Leronda recognizes she has a platform, and she leverages it to get behind people and what’s important to them. In fact, last March she recognized COVID was greatly impacting black people as data has shown that there are far more black people dying from COVID than any other ethnicity.

So last March, she started a Facebook group called “Black Health Matters” and the group has grown to over 1,600 people. It’s a community of people, coming together to talk about health issues, sharing healthy recipes, how to lose weight, and featuring doctors, nurses, and pharmacists to provide perspectives and tips.

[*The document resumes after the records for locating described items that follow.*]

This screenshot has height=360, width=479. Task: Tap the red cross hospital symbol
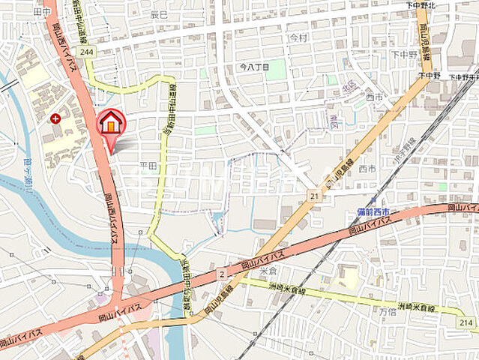coord(55,118)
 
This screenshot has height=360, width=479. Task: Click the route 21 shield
coord(313,196)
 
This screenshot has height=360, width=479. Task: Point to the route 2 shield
coord(222,275)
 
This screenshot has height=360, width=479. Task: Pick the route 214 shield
coord(466,323)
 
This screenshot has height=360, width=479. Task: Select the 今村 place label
coord(298,37)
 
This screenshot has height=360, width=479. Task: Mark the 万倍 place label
coord(387,310)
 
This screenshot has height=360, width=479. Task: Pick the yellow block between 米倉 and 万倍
coord(349,278)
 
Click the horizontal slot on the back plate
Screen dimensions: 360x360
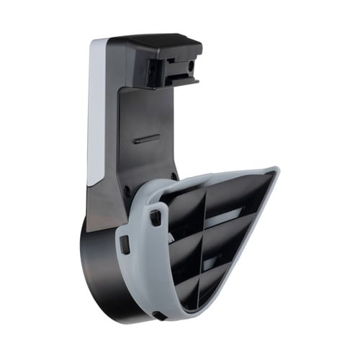tap(147, 137)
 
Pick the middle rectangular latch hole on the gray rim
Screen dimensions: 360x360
tap(125, 244)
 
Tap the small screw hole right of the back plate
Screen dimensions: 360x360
tap(174, 176)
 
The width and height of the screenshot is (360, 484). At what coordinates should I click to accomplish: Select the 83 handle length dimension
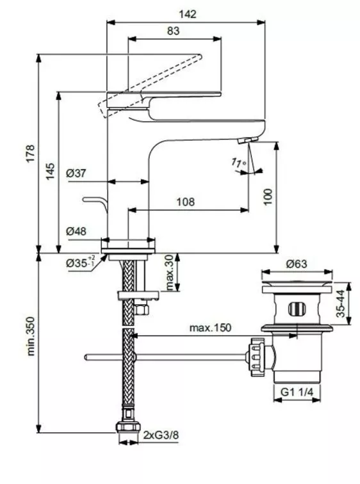point(174,29)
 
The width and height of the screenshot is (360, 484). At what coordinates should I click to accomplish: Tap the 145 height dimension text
point(51,172)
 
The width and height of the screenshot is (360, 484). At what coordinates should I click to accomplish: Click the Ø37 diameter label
point(76,173)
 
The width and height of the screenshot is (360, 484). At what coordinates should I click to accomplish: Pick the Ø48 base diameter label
point(76,232)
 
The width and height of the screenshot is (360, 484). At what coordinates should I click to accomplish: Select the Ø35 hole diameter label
point(80,262)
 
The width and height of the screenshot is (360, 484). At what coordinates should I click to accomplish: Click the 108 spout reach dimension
point(184,202)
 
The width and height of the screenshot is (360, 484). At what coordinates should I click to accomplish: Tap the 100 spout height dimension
point(267,197)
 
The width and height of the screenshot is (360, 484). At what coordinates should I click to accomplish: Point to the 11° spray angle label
point(239,163)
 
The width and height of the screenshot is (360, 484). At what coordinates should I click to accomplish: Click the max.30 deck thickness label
point(169,273)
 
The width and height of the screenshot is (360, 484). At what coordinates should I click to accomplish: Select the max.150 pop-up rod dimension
point(209,328)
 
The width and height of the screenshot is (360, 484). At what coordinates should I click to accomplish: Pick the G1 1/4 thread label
point(297,391)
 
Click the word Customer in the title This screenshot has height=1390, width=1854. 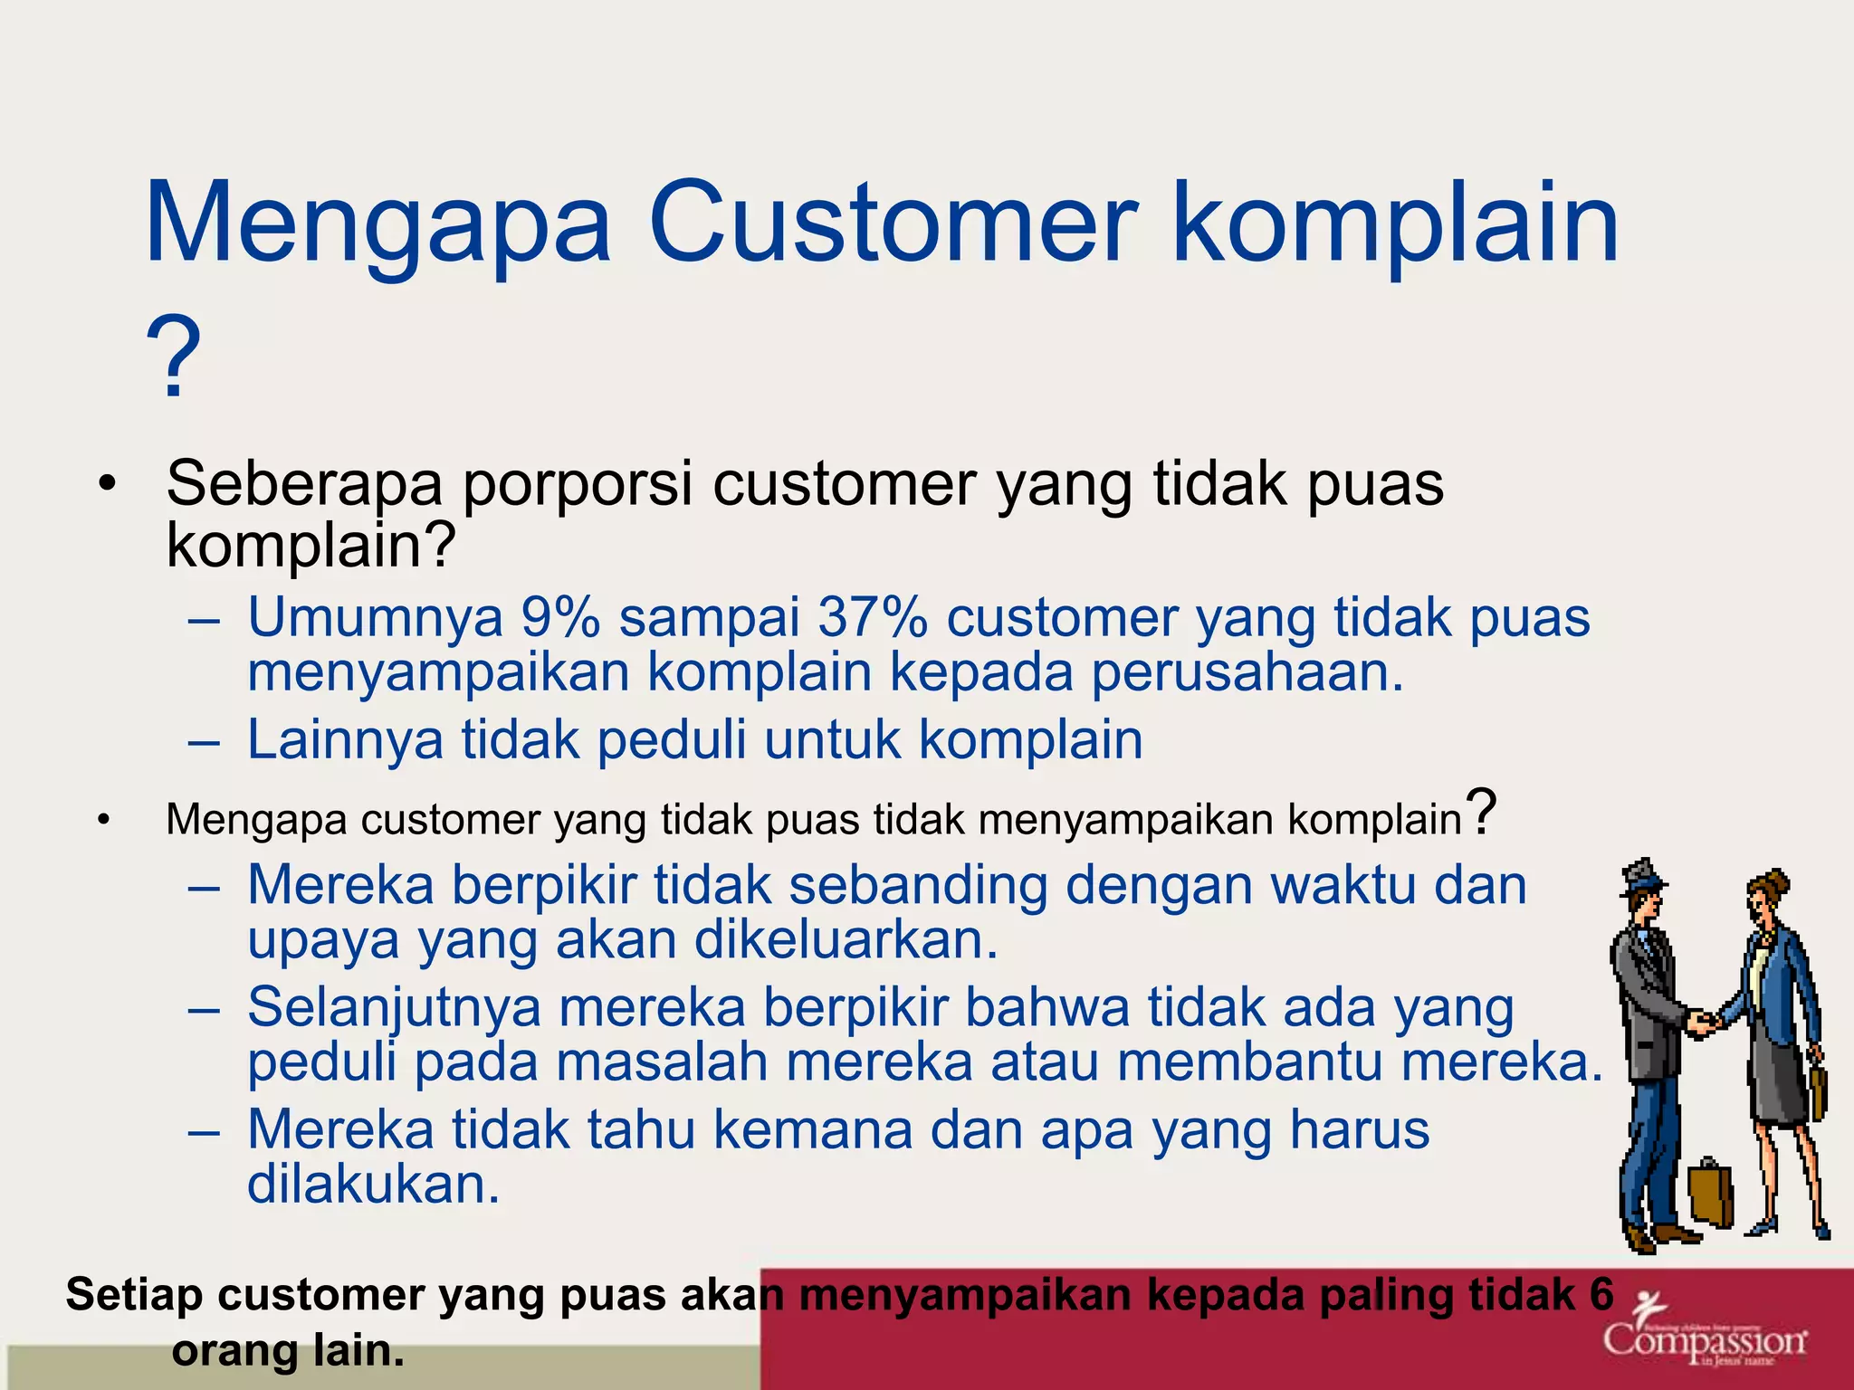pos(892,223)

Being a diverse leader, Leronda recognizes the importance and need to surround yourself with people that do not think or look like you do. In her words, “that is how we are going to be successful as a society”. She has recognized that helping others succeed is how we help progress DEI efforts. Leronda feels successful when she can help others be successful. We can all help people progress and help others to feel successful.

When it comes to improving your DEI journey, Leronda has some tips. Be vulnerable, admit that you’re coming up short. That’s when big things can happen.

Leronda recommends going to diverse events, submerging yourself in diverse cultures, pay attention to what is going on around you so that you can communicate and advocate for the issues that are happening. If you’re looking to add diversity to your business, pay attention when you’re out in public. When you receive exceptional service in retail or food, have a conversation with that person and see if there could be a fit for your business. That is exactly how Leronda found her CSR, Troi, who went from working at a nail salon to be being an exceptional professional staff at LFL Insurance.

Leronda’s advice for the next generation and diverse agents – do the work and put in the hours. No one is going to be your client just because. You will have friends and family that you need to win over. Do not take it personally, or let it hurt your feelings if they don’t become a client. Sometimes you need to prove your worth even to the people that are closest to you.

But know, you are constantly on the clock, so do not get trapped in unsavory conversations, or post insensitive things to social media. People are always watching, and they remember. Try to do things correctly the first time, because mistakes can be costly. Hire the professionals like an accountant or bookkeepers, and attorneys, and join your association as they will help you avoid costly mistakes.

In closing, to everyone reading, DEI, building an insurance agency and a life of helping others is a journey. If the one thing I learned from this conversation with Leronda, it’s to pay attention. Pay attention to what’s happening around you, help the person next to you, ask questions, acknowledge that none of us are where we should be, and let’s all commit to doing better.